◆ **TEXT BLOCK**:
|---|

Many viruses have been reported to exploit the host cellular machinery throughout their life cycle due to their parasitic nature and simplicity . Several reports showed that the cytoskeleton plays an important role in the intracellular traffic of some viruses [9, 23–26]. Frog virus 3 (FV3) was found to interact with the cytoskeleton and disrupt the actin cytoskeleton at the initial stages of infection . Treatment of infected cells with cytochalasin has been demonstrated to affect the release of FV3 at the plasma membrane level. Tiger frog virus (TFV) was reported to cause the reorganization of microtubules in infected zebrafish embryo fibroblast 4 (ZF4) cells .
In the present study, we found that depolymerization of the actin filaments with cyto D, cyto B, or lat A reduced ISKNV infection, the virus blockage at the entry step of its life cycle potentially caused the reduced ISKNV infection. In addition, the depolymerization of actin filaments reduced both the total amount of virus produced in the cell and the amount of virus that was allowed to egress from cells in the late stages of ISKNV infection. These data demonstrate that ISKNV relies on an intact actin network during infection.
Increasing evidence has showed that the actin cytoskeleton is involved in many endocytic pathways, although to varying degrees . Entry by endocytosis may require remodeling of the actin cytoskeleton, while fusion at the cell surface might not rely as heavily on the actin cytoskeleton . Our results showed that microfilament depolymerization did not change virus binding to the cell, but it efficiently inhibited virus internalization. Many previous reports have demonstrated that microfilaments are dispensable for viral binding to the host cell [30–32]. The role of microfilaments in viral internalization may be useful to better understand the precise entry mechanism of ISKNV.

|---|

(Dataset items)

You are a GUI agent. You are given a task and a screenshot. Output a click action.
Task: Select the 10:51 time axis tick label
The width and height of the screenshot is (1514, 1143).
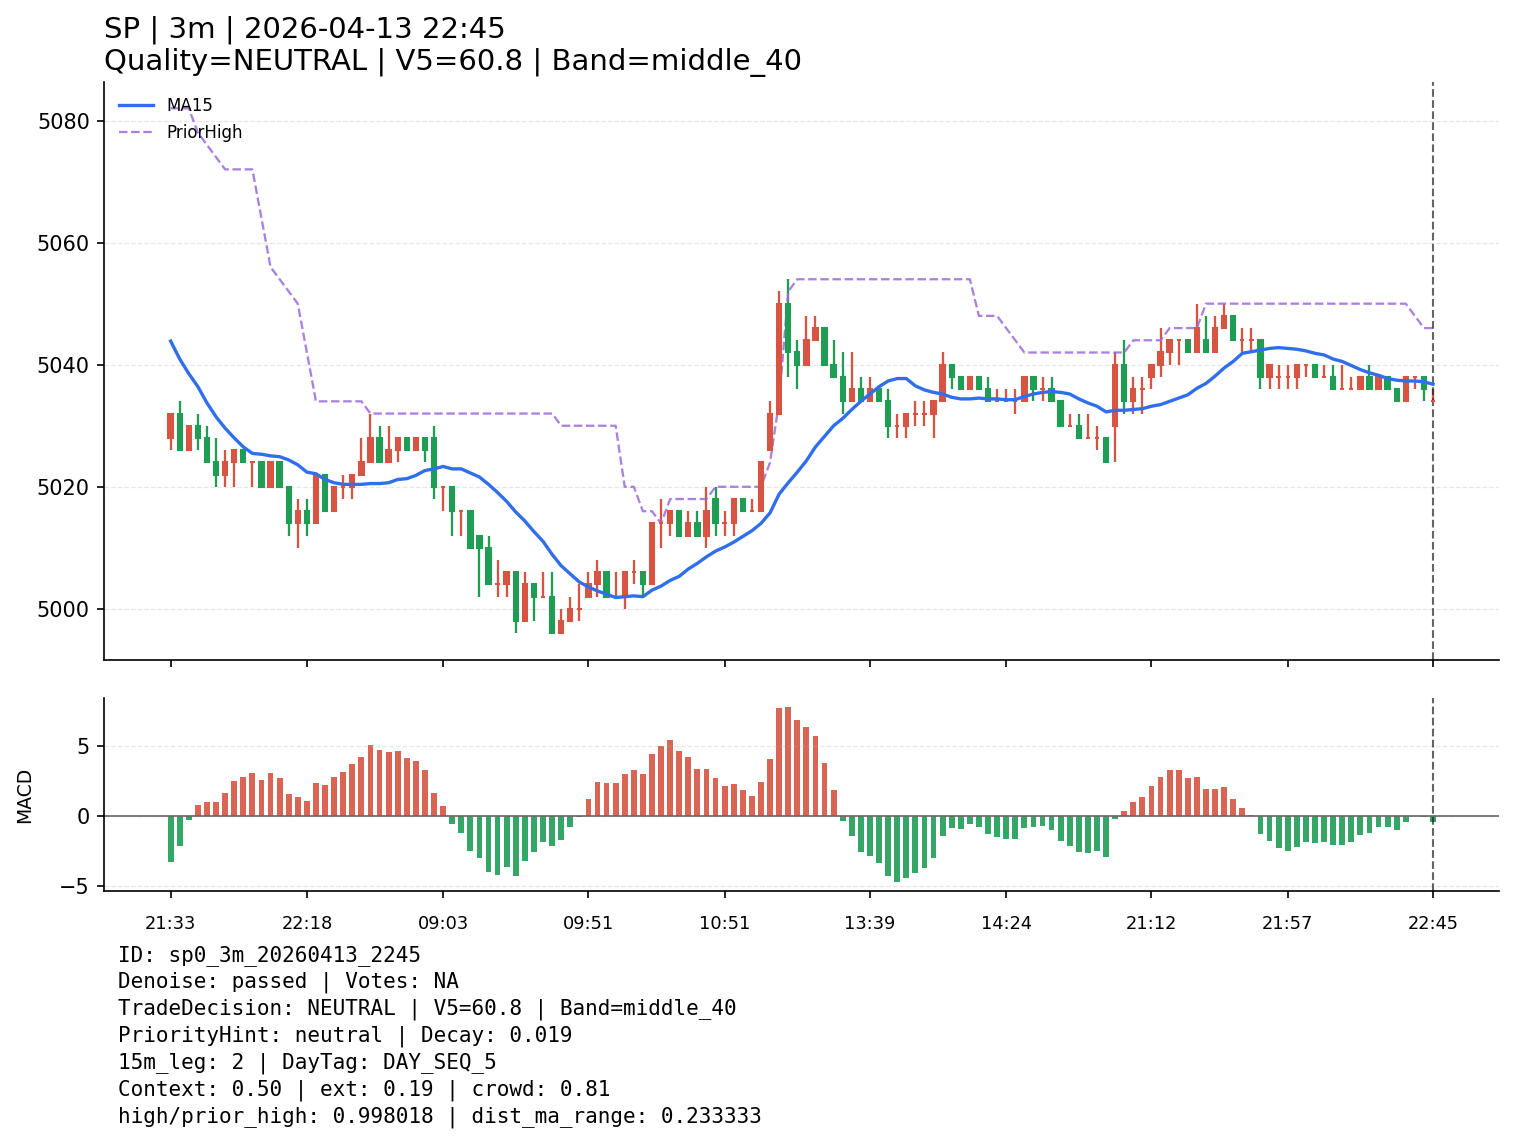click(725, 922)
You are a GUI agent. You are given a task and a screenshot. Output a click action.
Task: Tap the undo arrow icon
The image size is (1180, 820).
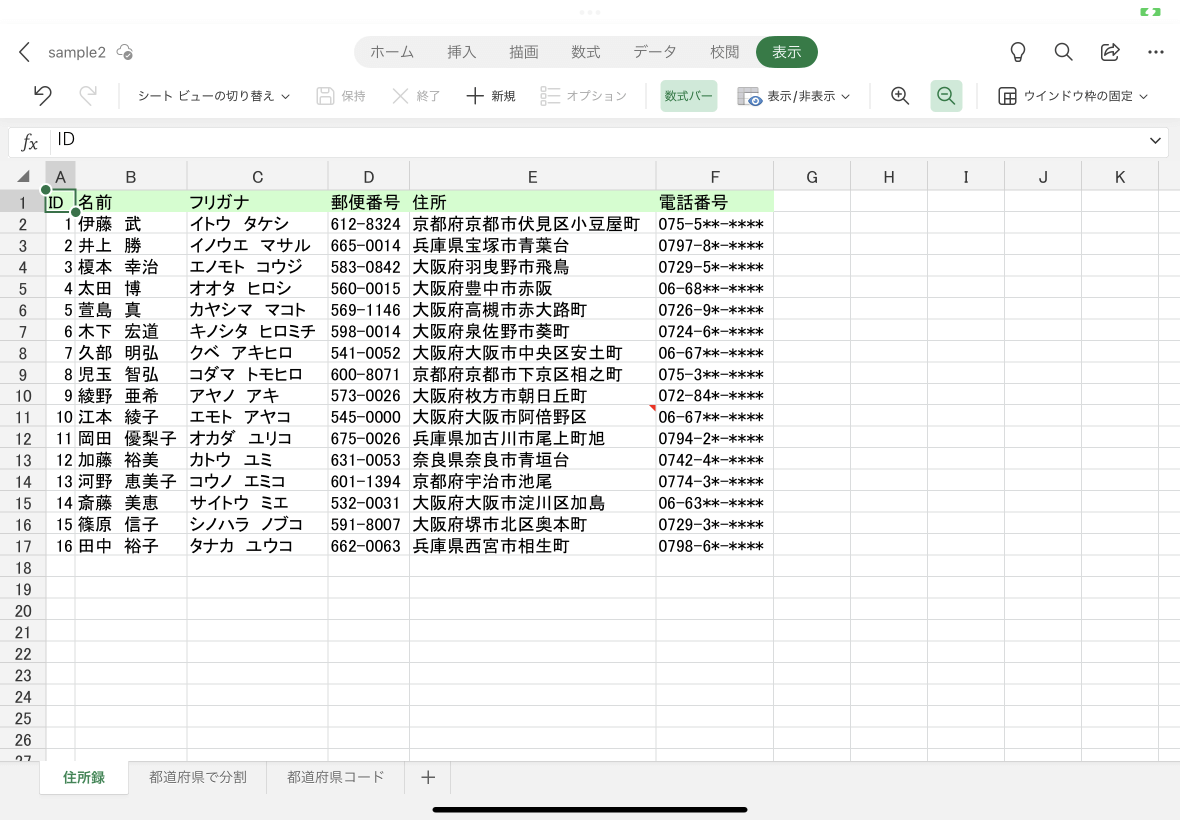(x=43, y=96)
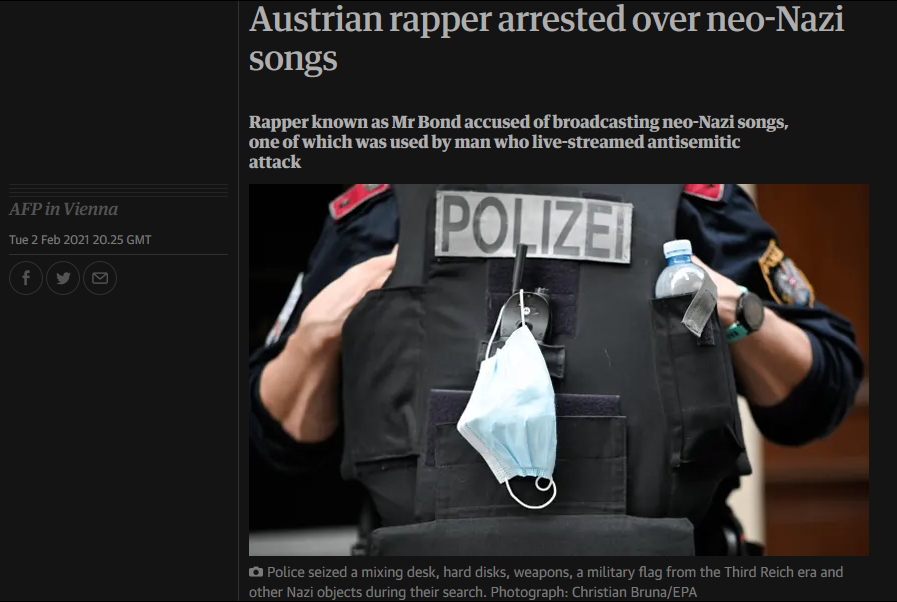Click the standfirst mentioning Mr Bond

coord(518,142)
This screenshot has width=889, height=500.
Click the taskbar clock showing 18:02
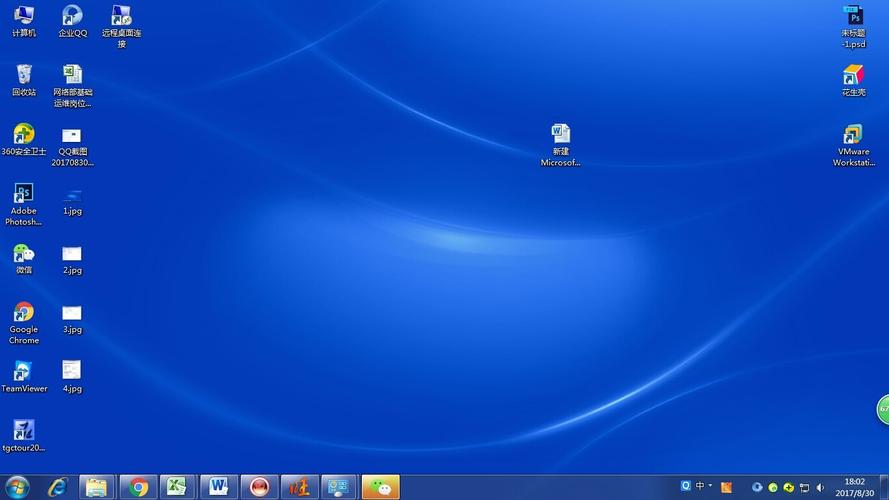tap(854, 487)
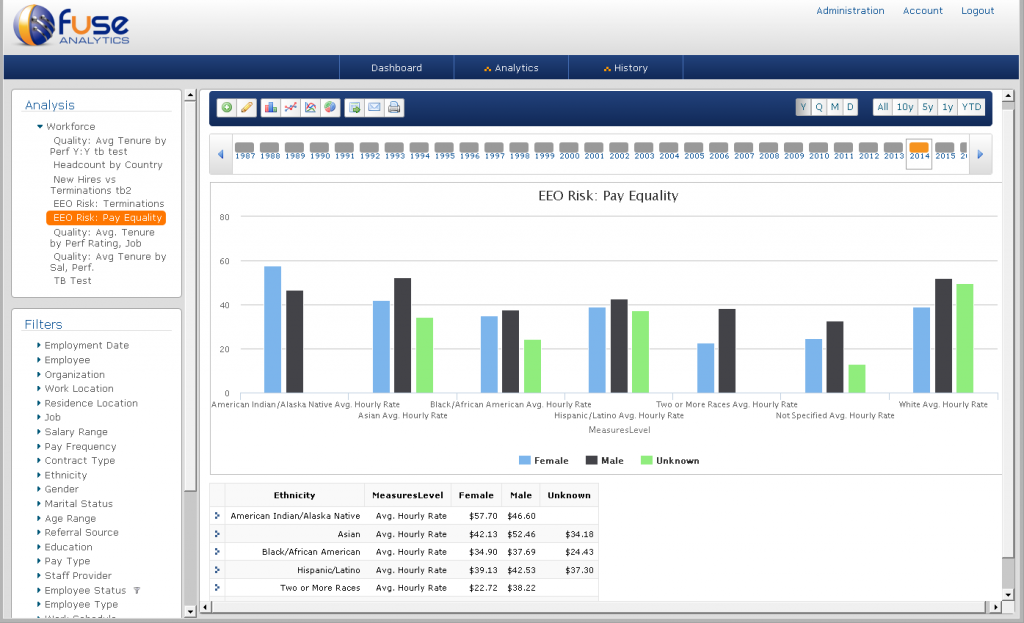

|---|

◆ **DIRECTIONS**:
**1)** List the agents that the passage on viruses and the actin cytoskeleton says were used in the present study to depolymerize actin filaments.
**2)** Continue the passage on viruses and the actin cytoskeleton, picking up after its final sentence.

◆ **ANSWER SECTION**:
**1)** cyto D, cyto B, lat A

**2)**
Actin filaments have been shown to be essential for infection by several other viruses [23, 33, 34]. Using inhibitor depolymerizing actin filaments, we evaluated the effect of disrupting actin systems on the infectivity of ISKNV. Our results indicated that disruption of microfilaments with cyto D, cyto B, or lat A inhibited the infection of MFF-1 cells by ISKNV. Furthermore, using qPCR, we found that disrupting microfilaments inhibited early steps of virus entry. However, the disruption of microfilaments could not inhibit the virus entry completely, which could be attributed to a caveola-mediated internalization mechanism through which ISKNV enters MFF-1 cells. Similar to other viruses, ISKNV might use more than one route to enter cells. In this case, inhibition of one pathway might not affect viral entry via another pathway, resulting in a reduced number of viral particles entering the cells . In fact, cells have been demonstrated to upregulate alternate endocytic routes if an endocytic pathway is blocked . Moreover, caveolae and caveolin-associated signaling proteins and receptors have been reported to be linked to a dynamic filamentous actin network via structural proteins . The disruption of actin may destroy the caveola-mediated internalization mechanism through which ISKNV enters MFF-1 cells and then impede ISKNV infection. Further studies are needed to clarify the role of actin in caveola-mediated endocytosis during ISKNV entry and trafficking in MFF-1 cells.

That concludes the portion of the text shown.